Although Japanese motor manufacturer, Yamaha Motor Company, introduced the Zuma back in 1989, it halted production 16 years later. The Zuma was back in 2008, showing a considerable improvement over the previous incarnations. By the time the 2010 Yamaha Zuma arrived, Yamaha had solidified its personality as an improved moderate motor scooter.
There are two versions of the 2010 Yamaha Zuma: the regular “Base” model and the Zuma 125. The Zuma is classified as a 49cc scooter due to its engine displacement of 49 cubic centimeters. However, Yamaha also provides the Zuma 125, which has a larger engine displacement of 125cc.
Each version of the 2010 Yamaha Zuma is powered by a single-cylinder engine that has a fan-assisted cooling system for cooling down its hot parts and thus preventing malfunction due to overheating. However, in addition to the displacement, there are some differences. The engine on the Base is a two-stroke unit with a bore and stroke of 1.58 by 1.54 inches (40 by 39.2 millimeters), a compression ratio of 7 to 1, and a reed intake valve configuration. The one on the Zuma 125 is a four-stroke unit with a bore and stroke of 2.07 by 2.28 inches (52.4 by 57.9 millimeters), a compression ratio of 10 to 1, and a single overhead camshaft valve train. (Four intake valves go on its single cylinder.)
The engine on the 2010 Yamaha Zuma is paired with a Continuously Variable Transmission, or CVT. This type of transmission can choose between an unlimited number of shifting gears, which helps the engine run more efficiently and thus produce better fuel efficiency. Peak fuel capacity and fuel efficiency varies, though, according to model. The Zuma Base, with a gas tank that can take up to 1.5 gallons (5.7 liters) of fuel, can provide a fuel economy of 123 mpg. The Zuma 125 gets a 1.6-gallon (6.1-liter) gas tank and provides a fuel economy of 89 mpg.

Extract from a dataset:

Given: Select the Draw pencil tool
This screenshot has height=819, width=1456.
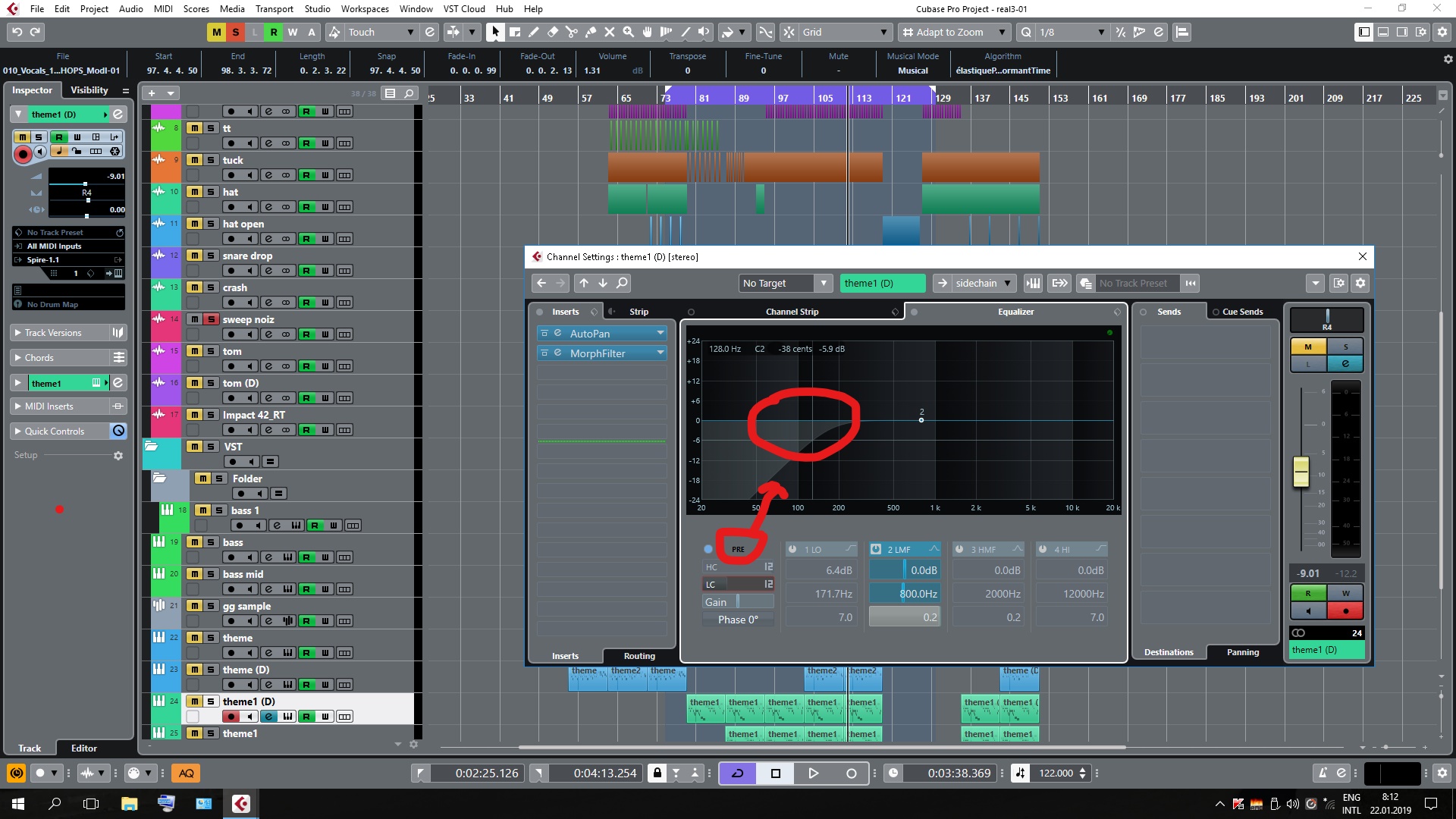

For induction, the Base version of the 2010 Yamaha Zuma gets a Teikei™ carburetor, while the Zuma 125 is upgraded to fuel injection. Riders of the Zuma Base are given the choice between an electric or kick starter for engine ignition; those with the Zuma 125 are left with the former (and more convenient) option.
Styled similarly to scooters from Italian manufacturers like Vespa--with its virtually flat floorboard and prominent front fairing--the 2010 Yamaha Zuma is made of strong, sturdy steel. Plastic coverings consist of fenders (front and rear) and an exhaust guard. The scooter can be parked using the center stand or kick stand provided. For standard digital instrumentation, the 2010 Zuma gets a trip odometer, speedometer, and fuel level warning gauge. The one-piece vinyl seat--set at a height of 30.1 inches on the Base and 30.7 inches on the Zuma 125--is big enough for the rider and a passenger. There are under-seat, lockable, helmet, and glove box/dashboard areas for storage. Yahama includes a halogen headlight and rearview mirrors for increased visibility.
Each 2010 Yamaha Zuma scooter has a front disc and rear drum for braking. The suspension comprises a telescopic fork in the front and a twin-sided swing arm at the back for ensuring a smooth ride. Aluminum wheels go on each bike, although the ones on the Zuma 125 are bigger: 12 inches to the 10-inch ones on the Base.
The physical dimensions on the 2010 Yamaha Zuma include a length of around 74 inches, a width of 28 inches, a height of 44 inches, and a wheelbase of 50 inches. Ground clearance is measured at 4.7 inches for the Base and 3.7 inches for the Zuma 125. Each bike weighs 207 pounds wet.